BOBBY FISCHER SE CORONA CAMPEÓN AJEDREZ EN EL MATCH MUNDIAL DEL SIGLO, HACE 47 AÑOS

jueves, 31 de agosto de 20170 comentarios

SANTO DOMINGO, República Dominicana (31 Agosto 2017).- Parece que fue ayer, pero han transcurrido 47 años del match del siglo en que un 31 de agosto, Bobby Fischer se coronó campeón mundial de Ajedrez.

Robert James Fischer, más conocido como Bobby Fischer, nacido en  Chicago, 9 de marzo de 1943, fue un gran maestro de ajedrez, campeón mundial entre 1972 y 1975. Obtuvo el título máximo del ajedrez mundial al vencer al soviético Borís Spassky en el denominado «Match del Siglo».

Sin embargo, después de lograr el título no volvió a jugar nunca más.

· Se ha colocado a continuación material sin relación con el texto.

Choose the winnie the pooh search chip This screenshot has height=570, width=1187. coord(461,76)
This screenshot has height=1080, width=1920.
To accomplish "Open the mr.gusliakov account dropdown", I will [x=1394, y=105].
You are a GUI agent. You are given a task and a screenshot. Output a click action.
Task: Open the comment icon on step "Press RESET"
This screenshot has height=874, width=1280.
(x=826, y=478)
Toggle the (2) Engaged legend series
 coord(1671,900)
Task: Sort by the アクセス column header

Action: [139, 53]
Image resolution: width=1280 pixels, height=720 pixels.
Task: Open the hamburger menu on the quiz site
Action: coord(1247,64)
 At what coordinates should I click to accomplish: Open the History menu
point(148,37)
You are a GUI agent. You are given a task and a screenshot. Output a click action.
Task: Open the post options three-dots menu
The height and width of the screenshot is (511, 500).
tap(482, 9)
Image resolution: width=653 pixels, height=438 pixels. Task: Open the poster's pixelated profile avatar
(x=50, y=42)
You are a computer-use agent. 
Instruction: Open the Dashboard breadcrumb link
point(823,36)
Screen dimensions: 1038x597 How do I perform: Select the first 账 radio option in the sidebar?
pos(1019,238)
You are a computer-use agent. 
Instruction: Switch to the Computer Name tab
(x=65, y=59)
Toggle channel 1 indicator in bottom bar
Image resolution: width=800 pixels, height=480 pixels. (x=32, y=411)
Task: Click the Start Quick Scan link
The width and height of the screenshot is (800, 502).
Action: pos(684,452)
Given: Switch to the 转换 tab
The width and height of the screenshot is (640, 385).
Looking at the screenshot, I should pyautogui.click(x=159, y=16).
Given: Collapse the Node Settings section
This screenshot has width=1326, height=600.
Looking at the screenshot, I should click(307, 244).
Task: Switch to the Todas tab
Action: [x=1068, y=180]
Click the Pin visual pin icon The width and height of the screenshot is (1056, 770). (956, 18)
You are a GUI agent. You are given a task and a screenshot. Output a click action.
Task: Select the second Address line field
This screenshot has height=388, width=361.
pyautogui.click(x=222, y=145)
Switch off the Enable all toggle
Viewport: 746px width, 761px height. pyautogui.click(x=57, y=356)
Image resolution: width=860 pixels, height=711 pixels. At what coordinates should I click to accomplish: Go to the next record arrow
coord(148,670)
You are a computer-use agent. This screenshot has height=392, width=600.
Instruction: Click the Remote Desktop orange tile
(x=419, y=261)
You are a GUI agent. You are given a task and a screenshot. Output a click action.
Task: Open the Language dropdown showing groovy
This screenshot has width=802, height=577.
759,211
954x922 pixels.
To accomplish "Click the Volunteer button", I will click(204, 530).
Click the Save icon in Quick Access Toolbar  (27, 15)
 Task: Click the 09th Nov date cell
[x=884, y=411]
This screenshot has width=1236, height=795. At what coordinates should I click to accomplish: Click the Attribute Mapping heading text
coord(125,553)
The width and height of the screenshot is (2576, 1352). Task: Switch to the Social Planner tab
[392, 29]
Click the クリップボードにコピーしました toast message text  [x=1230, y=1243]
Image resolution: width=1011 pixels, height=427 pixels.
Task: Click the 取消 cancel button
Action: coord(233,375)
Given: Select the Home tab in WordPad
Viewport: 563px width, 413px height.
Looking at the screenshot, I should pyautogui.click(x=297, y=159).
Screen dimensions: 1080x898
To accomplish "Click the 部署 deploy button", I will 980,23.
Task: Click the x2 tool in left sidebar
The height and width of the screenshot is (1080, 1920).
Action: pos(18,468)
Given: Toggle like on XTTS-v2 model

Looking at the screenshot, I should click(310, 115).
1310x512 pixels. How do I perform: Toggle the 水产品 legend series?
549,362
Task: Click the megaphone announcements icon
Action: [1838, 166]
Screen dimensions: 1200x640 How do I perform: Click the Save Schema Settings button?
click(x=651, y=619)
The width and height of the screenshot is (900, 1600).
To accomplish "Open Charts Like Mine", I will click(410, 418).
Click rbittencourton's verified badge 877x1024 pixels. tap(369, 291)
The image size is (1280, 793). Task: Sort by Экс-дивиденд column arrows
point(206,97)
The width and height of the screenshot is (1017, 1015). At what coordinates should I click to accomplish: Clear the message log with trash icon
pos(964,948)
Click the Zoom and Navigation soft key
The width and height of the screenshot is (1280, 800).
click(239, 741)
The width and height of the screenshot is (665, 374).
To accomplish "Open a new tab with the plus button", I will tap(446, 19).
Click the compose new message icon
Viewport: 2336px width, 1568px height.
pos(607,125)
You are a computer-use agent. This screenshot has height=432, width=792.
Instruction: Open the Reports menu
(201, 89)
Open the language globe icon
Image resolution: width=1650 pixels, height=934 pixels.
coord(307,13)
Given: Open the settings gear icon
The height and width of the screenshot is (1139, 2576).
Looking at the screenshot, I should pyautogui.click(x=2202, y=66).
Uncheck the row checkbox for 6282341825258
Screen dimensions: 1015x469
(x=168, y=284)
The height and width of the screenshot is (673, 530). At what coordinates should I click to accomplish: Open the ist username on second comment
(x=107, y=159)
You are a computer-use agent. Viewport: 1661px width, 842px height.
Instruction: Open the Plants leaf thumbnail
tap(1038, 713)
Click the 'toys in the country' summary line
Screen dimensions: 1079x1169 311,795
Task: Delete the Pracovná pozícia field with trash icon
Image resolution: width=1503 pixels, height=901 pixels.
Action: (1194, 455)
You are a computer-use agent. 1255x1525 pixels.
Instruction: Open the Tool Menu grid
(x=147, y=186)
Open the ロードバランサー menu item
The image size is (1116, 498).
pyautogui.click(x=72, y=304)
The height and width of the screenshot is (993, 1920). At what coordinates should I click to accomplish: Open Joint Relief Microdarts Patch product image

Estadounidense de nacimiento, de origen judío, su país dictó orden de busca y captura contra él en 1992 por haber jugado otro encuentro contra Boris Spassky en Sveti Stefan, Yugoslavia, (país al cual Estados Unidos había decretado un bloqueo) y más tarde revocó su pasaporte.

En julio de 2004 Fischer fue detenido en el aeropuerto Narita, de Tokio (Japón), por intentar salir del país utilizando un pasaporte no válido; fue liberado ocho meses después y autorizado a viajar a Islandia, país que acababa de concederle la nacionalidad islandesa a pesar del malestar que ello generó en las autoridades de EE. UU. Falleció en Islandia tres años después.

Primeros años

Estrictamente hablando, Bobby Fischer no fue un niño prodigio como lo fueron José Raúl Capablanca, Samuel Reshevsky o Arturo Pomar. Su desarrollo al principio fue más bien lento. Hasta los trece años no comenzó a despuntar como un jugador de capacidad superior; antes de esa edad no se apreciaban en sus resultados y su calidad de juego signos de extraordinario talento ajedrecístico. Es exacta la aseveración del árbitro internacional español Pablo Morán en el sentido de que “Como niño prodigio no fue muy brillante; en cambio, como adolescente prodigio no ha tenido parangón en la historia del ajedrez”.

Fue hijo de la enfermera suiza Regina Wender, inteligente y políglota, y del físico de origen alemán Hans-Gerhardt Fischer, aunque existe controversia respecto de si este último fue el padre biológico de Bobby, pues Regina y Hans-Gerhardt no vivían juntos desde 1939.Se considera casi seguro que su padre biológico fue el físico húngaro Paul Nemenyi, dotado de asombrosa inteligencia de tipo matemático. En cualquier caso, Regina y Hans-Gerhardt no obtuvieron el divorcio hasta 1945; Bobby, que entonces tenía dos años, quedó, junto con su hermana mayor Joan, al cuidado de su madre. 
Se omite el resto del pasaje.